• _ФРАГМЕНТ ТЕКСТА_
────────────────
Это вопрос о том, не распространяется ли сатира Ильфа и Петрова на тех людей, на те слои советского населения, которые были, без сомнения, несправедливо ущемлены революцией. Не бьют ли авторы лежачих? Не добивают ли побитых? Примеры прямо напрашиваются: духовенство и дореволюционная интеллигенция. Вы, конечно, понимаете, Иван Никитич, кого тут нужно иметь в виду.
И. Т.: Конечно, отец Федор в «Двенадцати стульях» и Васисуалий Лоханкин в «Золотом теленке».
Б. П.: Несомненно. Это лежит на поверхности. Но сначала я хочу коснуться неких элементов тайнописи в других партиях дилогии, где мне не хватило щегловского комментария. Вот хотя бы в том месте «Золотого теленка», где Остап рассказывает новую историю Вечного Жида, который, оказывается, все-таки нашел свою смерть: его во время гражданской войны расстреляли петлюровцы на Украине. И я нашел литературную параллель этому сюжету: это повесть Леонида Андреева «Приключения Чемоданова». Герой этой повести тоже вроде бы не горит в огне и в воде не тонет, но в конце концов все-таки погибает. Вещь построена на приведении сюжета к нулю. Заимствовав сюжет у Андреева и никак этого не обозначив, авторы в другом месте нечаянно проговариваются: у них появляется Леонид Андреев собственной персоной, когда речь заходит о гостинице, в которой разместился «Геркулес», и об одном зловещем номере, занимая который тот или иной геркулесовец плохо кончает. Оказывается, в этом номере однажды жил писатель Леонид Андреев – автор мрачного «Рассказа о семи повешенных». Это простейший психоаналитический сюжетец: скрытое в одном месте обнажится в другом. Только не зевай!
И. Т.: Это ваше дополнение относится к литературным интертекстам. А вот в реальном плане, для реального комментария вы нашли какие-нибудь дополнения?
Б. П.: Мне кажется, да. Вспомним эпизодического персонажа «Двенадцати стульев» – халтурщика Ляписа-Трубецкого, поставляющего ведомственным журналам стишки о Гавриле, способном трудиться на всех поприщах. Щеглов вспоминает нескольких подходящих халтурщиков двадцатых годов, но главного заминает. Это Маяковский. Великий поэт революции не гнушался самой элементарной халтурой, поставляя стихотворные отклики на все революционные праздники и текущие события. Это не могло не вызвать критического отношения умных современников к такой малодостойной деятельности замечательного поэта. Кстати сказать, Щеглов упоминает Маяковского в комментарии к этому сюжету, но очень вскользь, и кандидатуру Маяковского отводит. Написали же об этом, как явствует из книги Щеглова, авторы другого комментария к Ильфу и Петрову – Одесский и Фельдман.
И. Т.: Какие же у вас, Борис Михайлович, основания для утверждения Маяковского на эту роль?
────────────────
• _ИСХОДНЫЕ ДАННЫЕ_
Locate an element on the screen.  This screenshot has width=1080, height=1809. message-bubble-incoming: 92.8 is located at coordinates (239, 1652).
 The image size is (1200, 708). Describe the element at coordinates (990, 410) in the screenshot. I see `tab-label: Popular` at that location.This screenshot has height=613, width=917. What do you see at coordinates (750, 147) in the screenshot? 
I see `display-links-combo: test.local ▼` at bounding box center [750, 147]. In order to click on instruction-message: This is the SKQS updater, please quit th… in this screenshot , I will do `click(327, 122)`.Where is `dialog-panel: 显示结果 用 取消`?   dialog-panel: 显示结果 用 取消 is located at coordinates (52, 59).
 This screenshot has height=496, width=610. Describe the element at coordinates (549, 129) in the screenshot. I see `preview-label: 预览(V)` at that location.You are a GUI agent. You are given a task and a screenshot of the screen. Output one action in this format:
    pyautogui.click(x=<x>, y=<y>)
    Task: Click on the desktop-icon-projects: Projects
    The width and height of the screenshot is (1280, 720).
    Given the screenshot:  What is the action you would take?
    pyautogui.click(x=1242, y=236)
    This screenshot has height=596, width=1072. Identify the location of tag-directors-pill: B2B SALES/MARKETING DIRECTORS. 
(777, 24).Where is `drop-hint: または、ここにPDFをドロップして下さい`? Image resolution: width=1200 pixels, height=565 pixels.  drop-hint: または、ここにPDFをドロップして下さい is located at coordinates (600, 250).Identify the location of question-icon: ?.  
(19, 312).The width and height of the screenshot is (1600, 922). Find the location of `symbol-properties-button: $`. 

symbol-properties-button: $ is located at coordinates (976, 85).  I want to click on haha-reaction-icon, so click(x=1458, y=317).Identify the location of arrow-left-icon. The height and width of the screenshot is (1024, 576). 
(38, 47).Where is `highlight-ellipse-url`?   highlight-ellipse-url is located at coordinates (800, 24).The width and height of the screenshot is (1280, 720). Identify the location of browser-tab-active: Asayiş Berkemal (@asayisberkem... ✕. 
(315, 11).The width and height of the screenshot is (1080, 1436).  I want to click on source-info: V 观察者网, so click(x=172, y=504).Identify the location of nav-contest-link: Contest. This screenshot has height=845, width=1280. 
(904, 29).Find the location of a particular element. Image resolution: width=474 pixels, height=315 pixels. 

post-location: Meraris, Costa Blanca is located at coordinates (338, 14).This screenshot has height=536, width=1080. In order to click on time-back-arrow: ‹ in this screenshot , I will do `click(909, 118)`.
────────────────
• _ЧТО СДЕЛАТЬ A_
Ответьте на вопросы по фрагменту:
(i) Каких двух персонажей называет И. Т., отвечая на вопрос о духовенстве и дореволюционной интеллигенции?
(ii) Кто, по новой истории Остапа, расстрелял Вечного Жида?
(iii) Кто авторы другого комментария к Ильфу и Петрову, упомянутого в связи с Маяковским?
• _ЧТО СДЕЛАТЬ B_
Напечатайте часть фрагмента, начиная со слов «Б. П.: Мне кажется, да.» и далее до слов «Одесский и Фельдман.».
• _ЧТО СДЕЛАТЬ C_
Перепишите в виде списка абзац фрагмента, который начинается словами «Мне кажется, да». Сохраните его основные факты.

• _МЕСТО ДЛЯ ОТВЕТА A_
(i) Отец Федор из «Двенадцати стульев» и Васисуалий Лоханкин из «Золотого теленка».
(ii) Петлюровцы на Украине во время гражданской войны.
(iii) Одесский и Фельдман.

• _МЕСТО ДЛЯ ОТВЕТА B_
Б. П.: Мне кажется, да. Вспомним эпизодического персонажа «Двенадцати стульев» – халтурщика Ляписа-Трубецкого, поставляющего ведомственным журналам стишки о Гавриле, способном трудиться на всех поприщах. Щеглов вспоминает нескольких подходящих халтурщиков двадцатых годов, но главного заминает. Это Маяковский. Великий поэт революции не гнушался самой элементарной халтурой, поставляя стихотворные отклики на все революционные праздники и текущие события. Это не могло не вызвать критического отношения умных современников к такой малодостойной деятельности замечательного поэта. Кстати сказать, Щеглов упоминает Маяковского в комментарии к этому сюжету, но очень вскользь, и кандидатуру Маяковского отводит. Написали же об этом, как явствует из книги Щеглова, авторы другого комментария к Ильфу и Петрову – Одесский и Фельдман.

• _МЕСТО ДЛЯ ОТВЕТА C_
- В «Двенадцати стульях» есть эпизодический персонаж, халтурщик Ляпис-Трубецкой. Он поставляет ведомственным журналам стишки о Гавриле, способном трудиться на всех поприщах.
- Щеглов вспоминает нескольких подходящих халтурщиков двадцатых годов, но главного, Маяковского, заминает.
- Маяковский не гнушался элементарной халтурой: он поставлял стихотворные отклики на все революционные праздники и текущие события.
- Это вызывало критическое отношение умных современников.
- Щеглов упоминает Маяковского в комментарии лишь вскользь и отводит его кандидатуру.
- Как явствует из книги Щеглова, об этом написали Одесский и Фельдман, авторы другого комментария к Ильфу и Петрову.